It is a figure explaining a lentivirus vector system. It is a figure explaining three types of vector plasmids among four types of plasmids contained in the system shown in FIG. FIG. 6 shows the measured values of IDS enzyme activity in serum, cerebellum, cerebrum, heart, liver, spleen after 6 months of gene therapy. FIG. 8 shows the measured values of GAG accumulation in cerebellum, cerebrum, heart, liver, spleen after 6 months of gene therapy.

Hereinafter, embodiments of the present invention will be specifically described with reference to the accompanying drawings, which are for the purpose of facilitating the understanding of the principle of the present invention, and the scope of the present invention is as follows: The present invention is not limited to the embodiment, and other embodiments in which a person skilled in the art appropriately replaces the configuration of the following embodiments are also included in the scope of the present invention.

  The lentiviral vector system according to the present invention has the vector plasmid, the packaging plasmid, the Rev plasmid, and the VSV-G envelope plasmid according to the present invention as described in FIG. The state in which these are integrated to infect cells and integrate into the genome is called a provirus.

  A method of making lentiviral vectors is described. First, the HIV-1 proviral genome is divided into four plasmids: vector, packaging, Rev, and envelope (FIG. 1).

  The packaging plasmid encodes viral genes other than the envelope and supplies in trans the protein for producing viral particles. The modified genes (vif, fpr, vpu, nef) are deleted as the modified gene product is not required for infection of non-dividing cells. Since the modified gene product is not essential but important for HIV-1 replication and is closely related to HIV-1 virulence, deletion increases safety. Moreover, since tat is essential for HIV-1 replication, deleting tat from the packaging plasmid further enhances safety. Since the packaging plasmid does not have a packaging signal (RNA), RNA transcribed from this plasmid is not incorporated into viral particles.

  Rev acts on post-transcriptional RNA, and structural proteins are translated by selectively transporting unspliced mRNA out of the nucleus.

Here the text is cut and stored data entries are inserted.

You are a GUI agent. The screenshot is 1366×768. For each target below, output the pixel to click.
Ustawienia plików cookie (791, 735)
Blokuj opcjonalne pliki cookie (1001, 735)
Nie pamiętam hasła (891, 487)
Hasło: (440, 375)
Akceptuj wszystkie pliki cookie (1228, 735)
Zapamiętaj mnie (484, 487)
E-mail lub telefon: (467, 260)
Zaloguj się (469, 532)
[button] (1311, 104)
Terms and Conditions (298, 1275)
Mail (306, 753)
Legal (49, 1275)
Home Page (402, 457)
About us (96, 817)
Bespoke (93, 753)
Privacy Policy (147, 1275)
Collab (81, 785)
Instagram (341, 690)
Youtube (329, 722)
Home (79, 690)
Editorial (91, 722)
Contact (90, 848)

In the third generation, the packaging plasmid is a separate plasmid.

  Since the envelope plasmid can only infect CD4 positive cells with the HIV-1 envelope, VSV-G (vesicular stomatitis virus G gylcoprotein) is used to extend the host range. The receptor for VSV-G is considered to be a phospholipid, and by using VSV-G as an envelope, membrane fusion between viral particles and cells occurs independently of the receptor on the cell surface. Therefore, basically, it can be infected regardless of animal species or cytomas. Also, VSV-G is physically strong, and it is possible to easily concentrate virus particles by ultracentrifugation.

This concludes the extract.